Dear Hiring Manager,

I'm applying for the Traffic Management Coordinator position at [Agency]. I've been working as a signal operations technician for [City/County] for four years, and for the past 18 months I've been cross-trained in the TMC, taking solo shifts during peak periods and covering vacations in the coordinator rotation.

My field background gives me a practical understanding of what shows up on the CCTV monitors — I know what a controller cabinet that's about to fault looks like, and I know how long it actually takes a crew to respond to a signal outage on the east side of the grid at 6 a.m. That context helps when I'm deciding whether to hold a timing plan adjustment or dispatch first.

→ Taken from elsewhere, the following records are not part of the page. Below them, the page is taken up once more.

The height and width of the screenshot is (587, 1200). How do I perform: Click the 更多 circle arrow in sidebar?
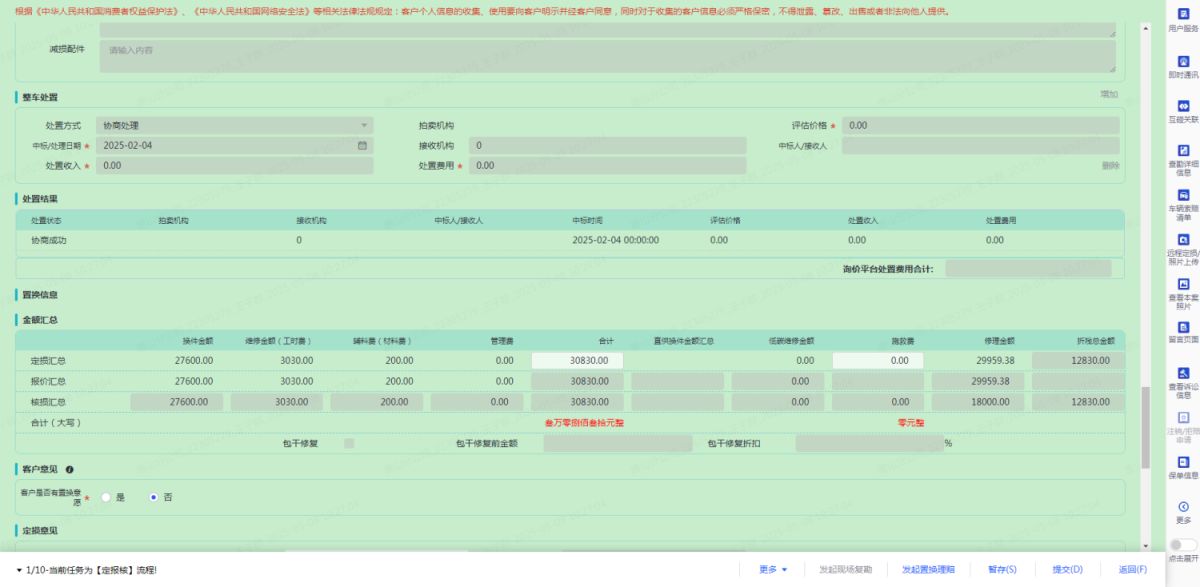[1183, 507]
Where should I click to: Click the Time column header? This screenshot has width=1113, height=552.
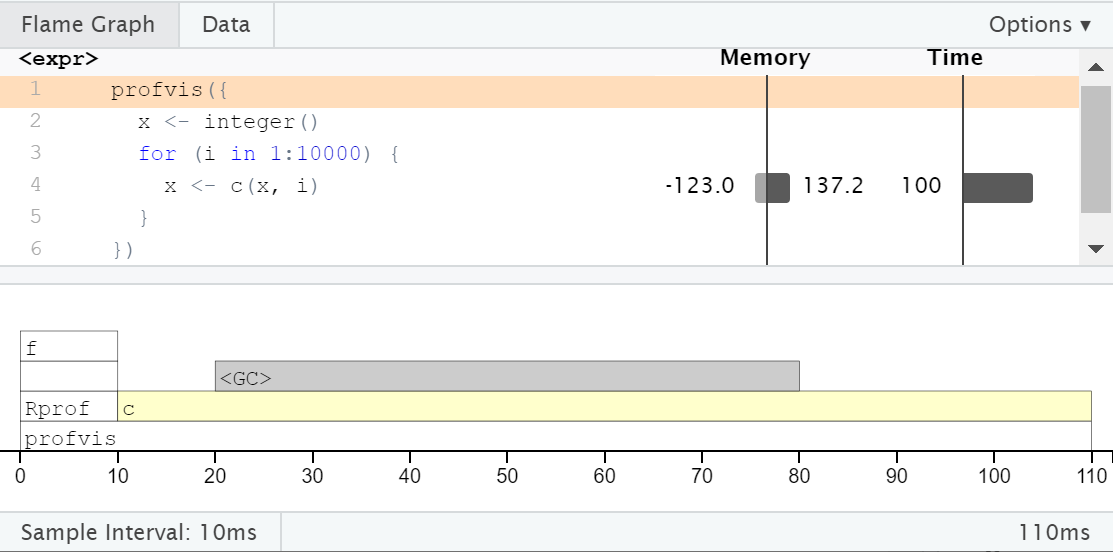pyautogui.click(x=955, y=58)
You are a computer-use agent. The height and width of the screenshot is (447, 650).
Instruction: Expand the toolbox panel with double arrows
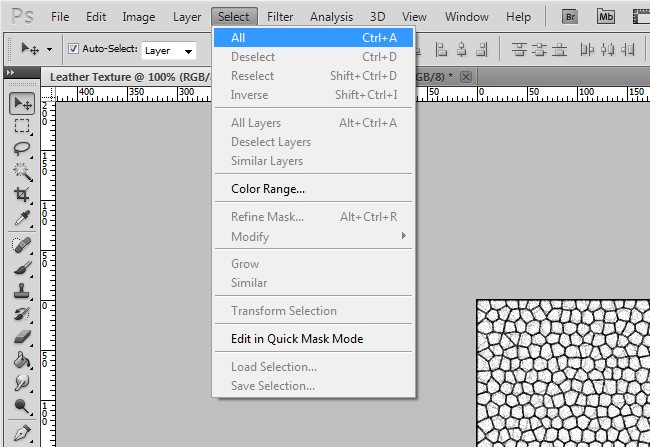(x=10, y=73)
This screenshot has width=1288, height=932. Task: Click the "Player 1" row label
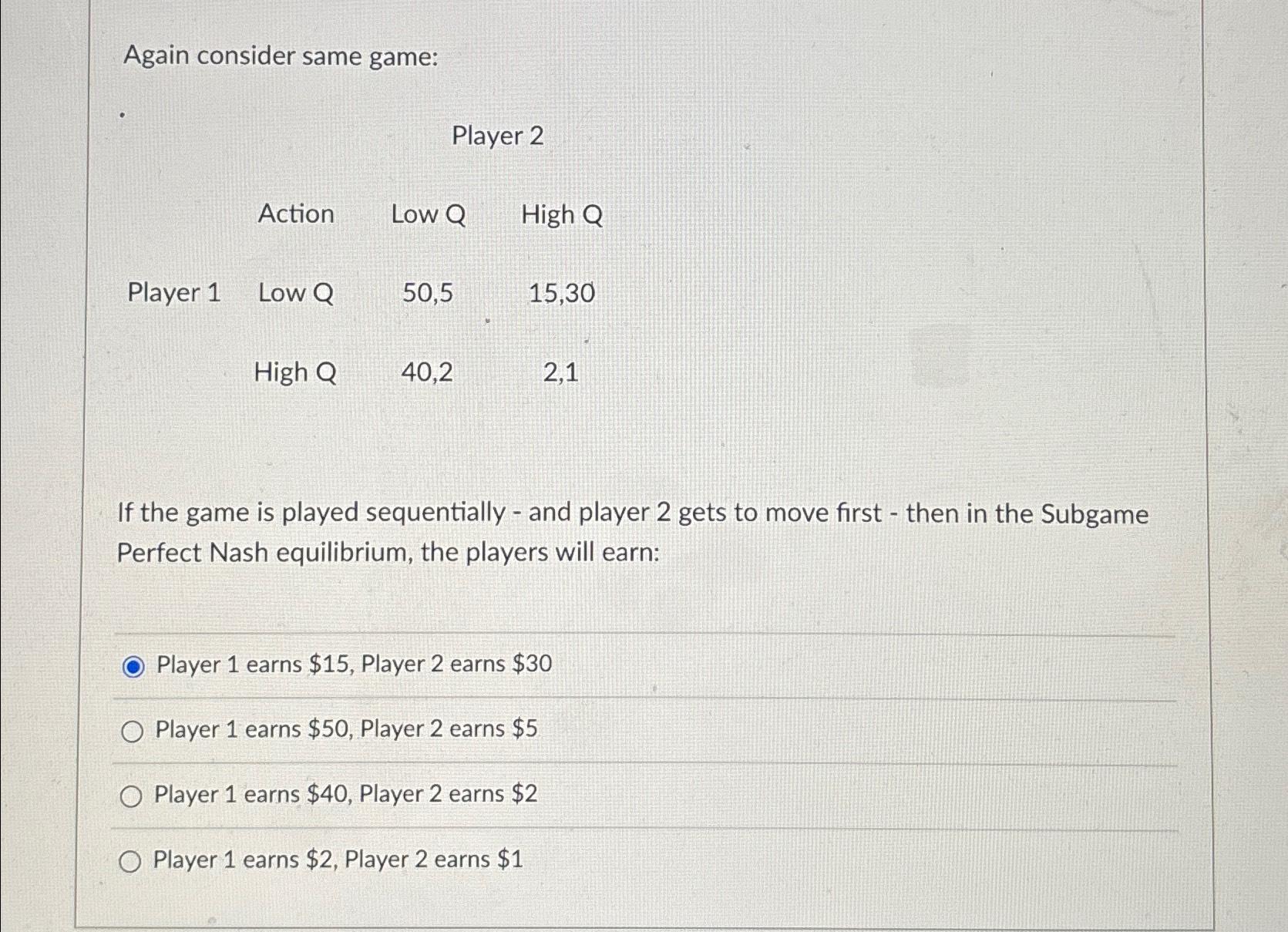click(174, 294)
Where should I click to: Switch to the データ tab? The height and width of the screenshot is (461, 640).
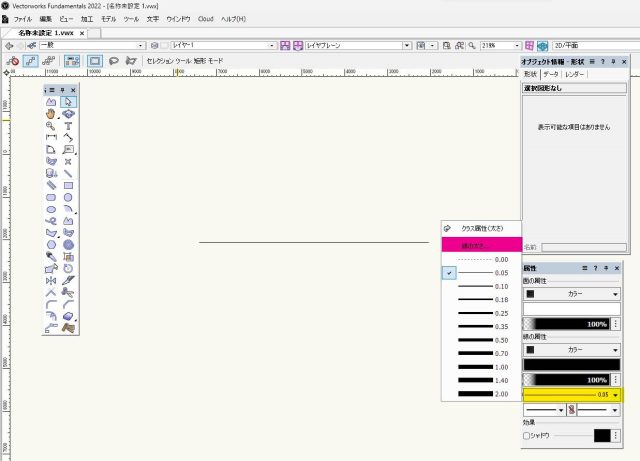(551, 75)
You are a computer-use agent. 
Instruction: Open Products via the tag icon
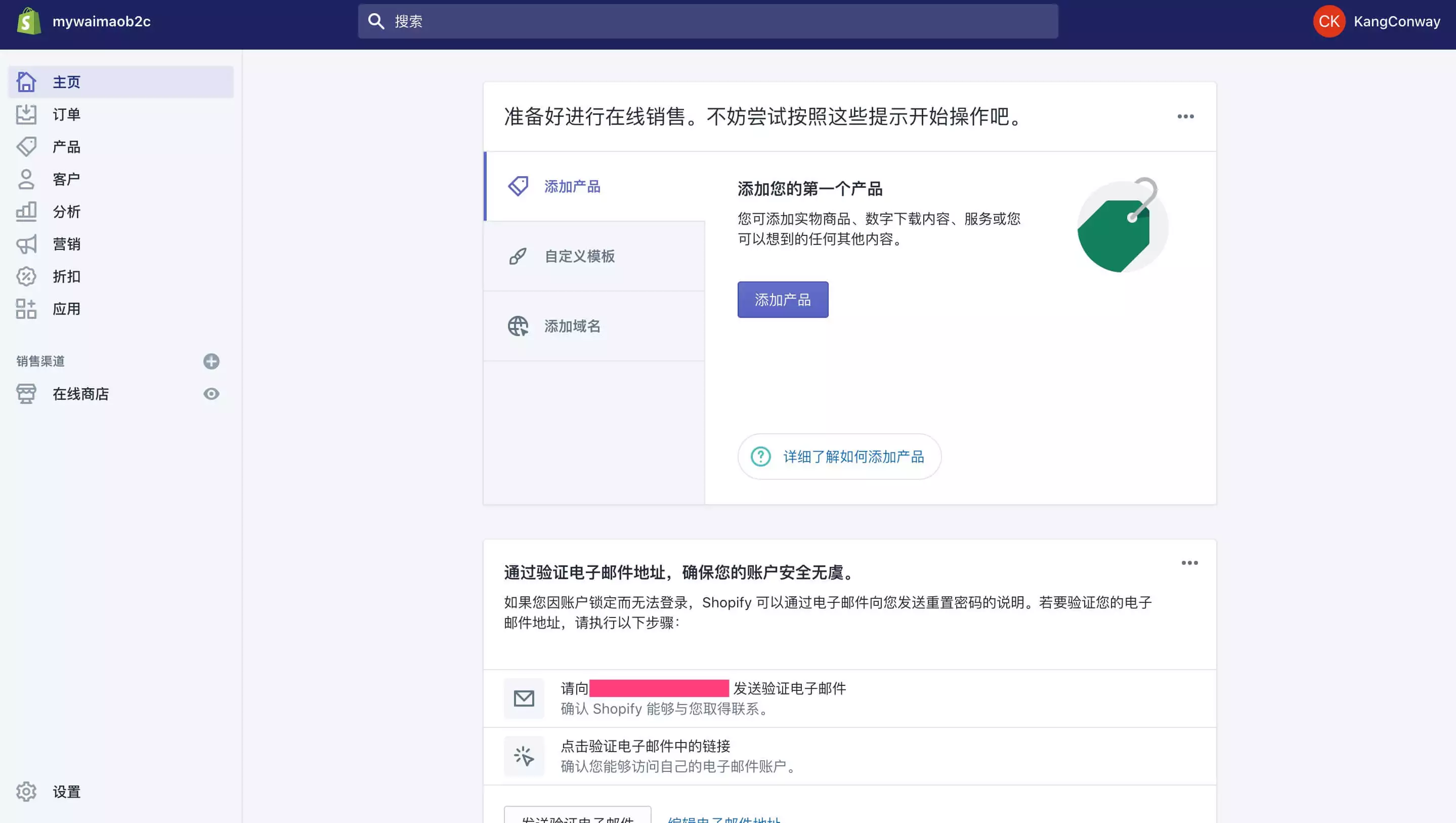tap(26, 147)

Last spring I supported the signal timing update for the downtown festival corridor — a three-weekend event that required coordination with police, transit, and a neighboring city's TMC. I built the before/after timing comparison in Synchro, drafted the DMS message sequences, and monitored the first weekend from the control room. We handled event dispersal about 12 minutes faster than the prior year's event, based on travel time probe data from the corridor sensors.

I hold IMSA Traffic Signal Technician Level II certification and completed FHWA's National TIM Responder course last fall. I'm pursuing PTOE certification and plan to sit for the exam in the next testing window.

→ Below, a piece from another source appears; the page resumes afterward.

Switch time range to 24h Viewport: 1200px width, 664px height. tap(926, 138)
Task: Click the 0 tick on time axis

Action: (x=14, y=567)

I'd welcome the opportunity to talk through how my operations background fits what your TMC needs.

[Your Name]

Frequently asked questions

What certifications are typically required for a Traffic Management Coordinator?
Most agencies require or strongly prefer the ITE Traffic Signal Technician (TST) certification or the IMSA Traffic Signal Level I/II credential. A Work Zone Traffic Control certification aligned with FHWA guidelines is standard for roles that review TCPs. Some state DOTs require completion of their own signal training programs before an employee can modify timing plans independently.
Is a civil engineering degree required to get this job?
Not in most cases. Many Coordinators hold associate or bachelor's degrees in transportation technology, civil engineering technology, or urban planning. Field experience with signal operations or a military traffic management background can substitute for formal education at many agencies. A PE license is not required at the coordinator level, though it helps with advancement into senior traffic engineer roles.
What does a typical shift look like at a traffic management center?
Shifts typically run 10 or 12 hours, with overlap for handover briefings. A normal day includes reviewing overnight equipment alarms, updating signal timing for a school or sports event, fielding calls from police about a stalled semi on the freeway, adjusting DMS messages, and logging everything in the shift report. Major incidents — a wrong-way driver, a multi-vehicle crash on an arterial — can redirect the entire shift.
How is AI and connected-vehicle technology changing this role?
Adaptive signal control systems like InSync and SynchroGreen now automate many real-time timing adjustments that coordinators once made manually, and connected-vehicle data feeds are replacing or supplementing loop detectors at an increasing number of intersections. Coordinators are shifting toward supervising and auditing automated decisions, diagnosing system anomalies, and managing the exception cases that algorithms handle poorly — such as non-recurring incidents and special events.
What is the difference between a Traffic Management Coordinator and a Traffic Engineer?
Traffic Engineers design and analyze transportation systems — they run traffic impact studies, design intersection geometry, and sign off on capital projects. Traffic Management Coordinators operate the systems that engineers design, handling day-to-day monitoring, incident response, and signal timing adjustments. The roles collaborate closely, but engineers typically hold PE licenses and sit in planning or design divisions while coordinators work in operations centers with shift responsibilities.